Le troisième motif, qui n’est pas le moindre, est d’ordre sécuritaire. Au moment où le péril terroriste guette dans la région, et ailleurs dans le monde, comment expliquer aux amis de la Tunisie que le Parlement sème des obstacles sur le chemin du chef du gouvernement ? Difficilement concevable quand l’urgence est à un retour rapide à la stabilité politique pour bâtir des institutions solides capables de préparer le pays au pire, qui peut toujours arriver.

Chahed a un coup d’avance, mais…

Force est quand même de constater que le timing de Chahed pour signifier une fin de non recevoir aux partis venus faire part de leurs récriminations suite à l’annonce de la composition du gouvernement est parfait. Il a attendu le dernier moment pour fermer la porte aux négociations. Jusqu’à hier mercredi, il a fait croire à ses interlocuteurs qu’il retoucherait son équipe pour tenir compte de leurs désidératas. Et puis patatras, rien. Pas le moindre changement.
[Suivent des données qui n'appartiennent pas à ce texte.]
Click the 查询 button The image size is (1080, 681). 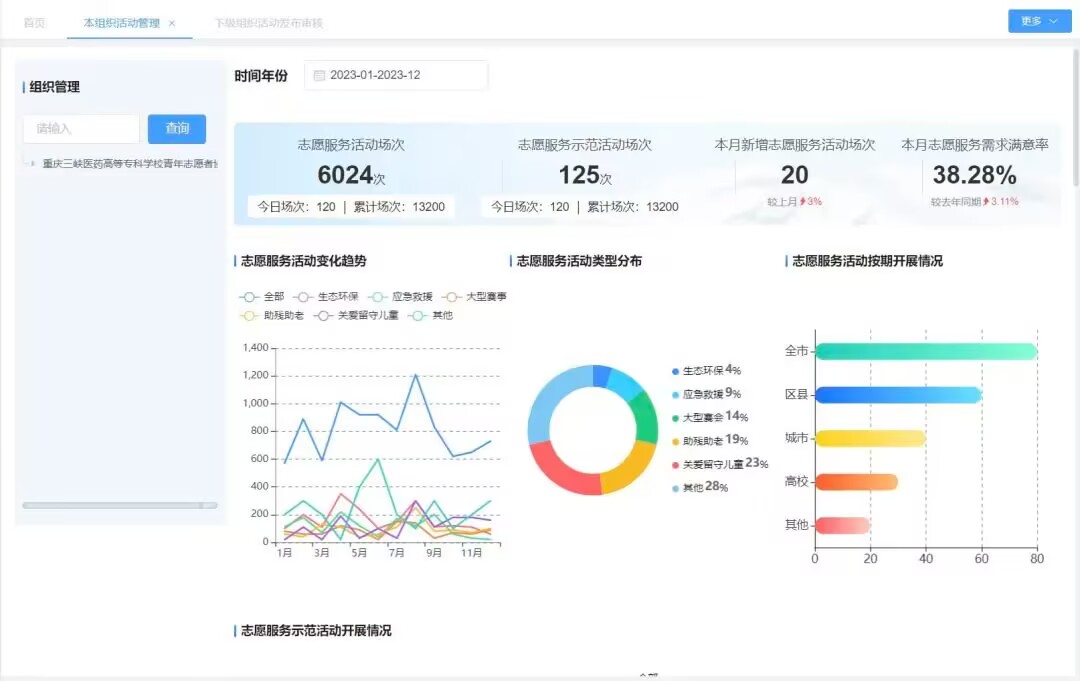point(177,128)
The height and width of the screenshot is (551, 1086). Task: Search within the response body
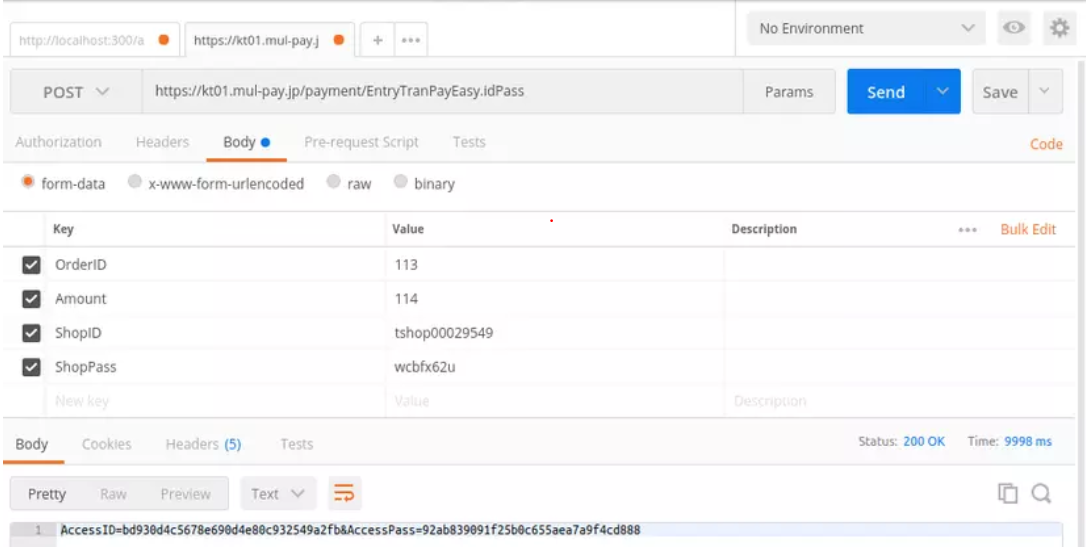click(1041, 493)
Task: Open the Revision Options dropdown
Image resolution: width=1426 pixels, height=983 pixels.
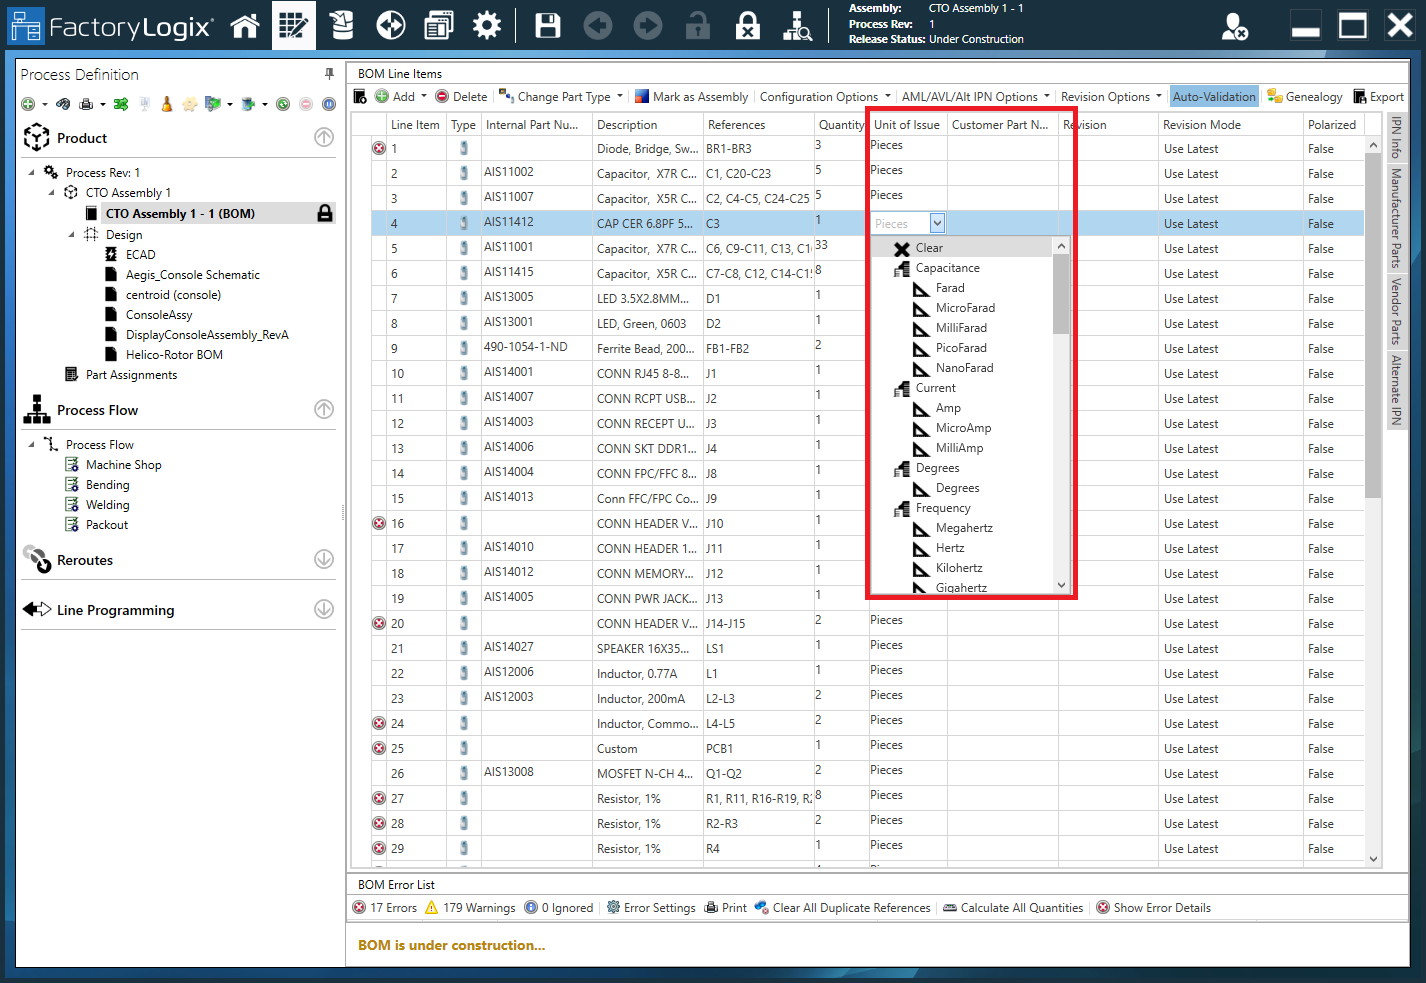Action: [x=1103, y=96]
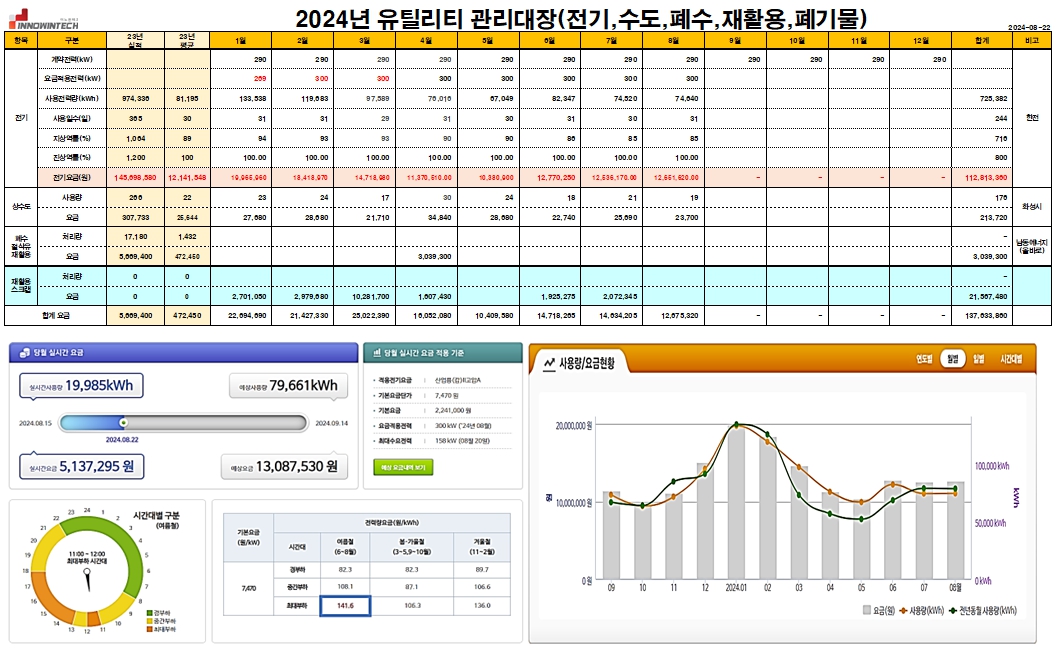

Ce qui, à quelques jours du vote décisif à l’Assemblée des représentants du peuple (ARP), ne laisse pas le temps aux partis politiques pour se retourner. Un vrai coup de maitre. Pour un novice en politique, il apprend vite le Chahed !

Mais cette aventure est risquée. Si Chahed enregistre des succès dans sa mission, ce qui n’est pas complètement absurde comme hypothèse après tout, ses soutiens ne se gêneront pas pour revendiquer une part des lauriers, en dépit des cris d’orfraie qu’ils ont poussés à l’annonce de la composition de son équipe. Par contre s’il échoue, ce sera le désert autour de lui. Il sera le seul à porter le chapeau, exactement comme ce fut le cas pour Habib Essid. Et là les soutiens d’hier remettraient sur la table leurs réserves, leurs critiques, en les saupoudrant de déclarations du genre « on lui avait bien dit qu’il allait droit vers le mur avec une telle équipe ».

Conclusion de toute cette affaire : Chahed a sacrément intérêt à réussir pour ne pas terminer prématurément sa course au cimetière des politiques remplis de gens qui à un certain moment ont aussi été indispensables, pour paraphraser la célèbre phrase du non moins célèbre homme d’Etat français Georges Clemenceau.